Activity:
Copy each line of the data below, character for character.

------------

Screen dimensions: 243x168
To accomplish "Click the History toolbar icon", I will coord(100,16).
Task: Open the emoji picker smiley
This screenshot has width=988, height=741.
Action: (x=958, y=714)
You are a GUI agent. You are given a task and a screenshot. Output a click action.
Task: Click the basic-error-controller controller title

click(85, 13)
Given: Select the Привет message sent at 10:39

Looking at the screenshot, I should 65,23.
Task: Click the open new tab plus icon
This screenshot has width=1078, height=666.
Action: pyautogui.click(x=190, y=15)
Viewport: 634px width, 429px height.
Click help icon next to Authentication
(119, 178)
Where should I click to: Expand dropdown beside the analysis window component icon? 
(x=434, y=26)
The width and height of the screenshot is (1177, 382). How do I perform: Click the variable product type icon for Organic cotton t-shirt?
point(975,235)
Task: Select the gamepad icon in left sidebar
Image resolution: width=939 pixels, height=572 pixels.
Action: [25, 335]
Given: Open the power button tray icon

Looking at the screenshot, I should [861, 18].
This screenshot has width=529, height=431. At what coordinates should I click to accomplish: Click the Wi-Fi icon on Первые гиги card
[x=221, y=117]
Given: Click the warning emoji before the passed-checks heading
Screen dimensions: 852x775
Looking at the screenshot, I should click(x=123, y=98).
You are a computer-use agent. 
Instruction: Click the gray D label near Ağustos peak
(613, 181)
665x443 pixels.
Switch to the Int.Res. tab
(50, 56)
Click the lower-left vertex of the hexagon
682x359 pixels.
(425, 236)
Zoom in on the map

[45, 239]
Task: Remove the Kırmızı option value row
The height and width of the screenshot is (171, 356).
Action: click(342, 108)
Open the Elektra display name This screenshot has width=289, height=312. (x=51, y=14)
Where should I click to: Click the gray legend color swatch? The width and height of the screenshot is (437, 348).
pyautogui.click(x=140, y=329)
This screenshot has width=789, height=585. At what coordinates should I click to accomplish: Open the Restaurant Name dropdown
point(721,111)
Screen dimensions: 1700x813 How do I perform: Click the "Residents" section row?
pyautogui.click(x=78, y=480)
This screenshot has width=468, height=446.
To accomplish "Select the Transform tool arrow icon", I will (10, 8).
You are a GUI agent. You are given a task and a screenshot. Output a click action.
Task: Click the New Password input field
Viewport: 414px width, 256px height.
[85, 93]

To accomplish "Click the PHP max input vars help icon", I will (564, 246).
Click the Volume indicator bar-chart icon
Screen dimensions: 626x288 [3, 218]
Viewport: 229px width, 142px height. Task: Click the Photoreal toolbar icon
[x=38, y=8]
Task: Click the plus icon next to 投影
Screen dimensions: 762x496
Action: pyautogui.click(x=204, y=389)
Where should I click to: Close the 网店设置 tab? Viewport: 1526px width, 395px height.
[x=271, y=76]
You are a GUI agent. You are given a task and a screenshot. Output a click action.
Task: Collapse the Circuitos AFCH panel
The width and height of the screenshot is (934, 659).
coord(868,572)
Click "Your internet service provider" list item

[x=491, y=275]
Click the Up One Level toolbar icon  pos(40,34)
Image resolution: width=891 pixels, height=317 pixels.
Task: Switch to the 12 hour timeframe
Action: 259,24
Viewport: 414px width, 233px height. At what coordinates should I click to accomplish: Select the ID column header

------------

Solution:
Screen dimensions: 243x168
To accomplish "Click the History toolbar icon", I will coord(100,16).
Task: Open the emoji picker smiley
This screenshot has width=988, height=741.
Action: (x=958, y=714)
You are a GUI agent. You are given a task and a screenshot. Output a click action.
Task: Click the basic-error-controller controller title

click(85, 13)
Given: Select the Привет message sent at 10:39

Looking at the screenshot, I should 65,23.
Task: Click the open new tab plus icon
This screenshot has width=1078, height=666.
Action: pyautogui.click(x=190, y=15)
Viewport: 634px width, 429px height.
Click help icon next to Authentication
(119, 178)
Where should I click to: Expand dropdown beside the analysis window component icon? 
(x=434, y=26)
The width and height of the screenshot is (1177, 382). How do I perform: Click the variable product type icon for Organic cotton t-shirt?
point(975,235)
Task: Select the gamepad icon in left sidebar
Image resolution: width=939 pixels, height=572 pixels.
Action: [25, 335]
Given: Open the power button tray icon

Looking at the screenshot, I should [861, 18].
This screenshot has width=529, height=431. At what coordinates should I click to accomplish: Click the Wi-Fi icon on Первые гиги card
[x=221, y=117]
Given: Click the warning emoji before the passed-checks heading
Screen dimensions: 852x775
Looking at the screenshot, I should click(x=123, y=98).
You are a computer-use agent. 
Instruction: Click the gray D label near Ağustos peak
(613, 181)
665x443 pixels.
Switch to the Int.Res. tab
(50, 56)
Click the lower-left vertex of the hexagon
682x359 pixels.
(425, 236)
Zoom in on the map

[45, 239]
Task: Remove the Kırmızı option value row
The height and width of the screenshot is (171, 356).
Action: click(342, 108)
Open the Elektra display name This screenshot has width=289, height=312. (x=51, y=14)
Where should I click to: Click the gray legend color swatch? The width and height of the screenshot is (437, 348).
pyautogui.click(x=140, y=329)
This screenshot has width=789, height=585. At what coordinates should I click to accomplish: Open the Restaurant Name dropdown
point(721,111)
Screen dimensions: 1700x813 How do I perform: Click the "Residents" section row?
pyautogui.click(x=78, y=480)
This screenshot has width=468, height=446.
To accomplish "Select the Transform tool arrow icon", I will (10, 8).
You are a GUI agent. You are given a task and a screenshot. Output a click action.
Task: Click the New Password input field
Viewport: 414px width, 256px height.
[85, 93]

To accomplish "Click the PHP max input vars help icon", I will (564, 246).
Click the Volume indicator bar-chart icon
Screen dimensions: 626x288 [3, 218]
Viewport: 229px width, 142px height. Task: Click the Photoreal toolbar icon
[x=38, y=8]
Task: Click the plus icon next to 投影
Screen dimensions: 762x496
Action: pyautogui.click(x=204, y=389)
Where should I click to: Close the 网店设置 tab? Viewport: 1526px width, 395px height.
[x=271, y=76]
You are a GUI agent. You are given a task and a screenshot. Output a click action.
Task: Collapse the Circuitos AFCH panel
The width and height of the screenshot is (934, 659).
coord(868,572)
Click "Your internet service provider" list item

[x=491, y=275]
Click the Up One Level toolbar icon  pos(40,34)
Image resolution: width=891 pixels, height=317 pixels.
Task: Switch to the 12 hour timeframe
Action: 259,24
Viewport: 414px width, 233px height. At what coordinates should I click to accomplish: Select the ID column header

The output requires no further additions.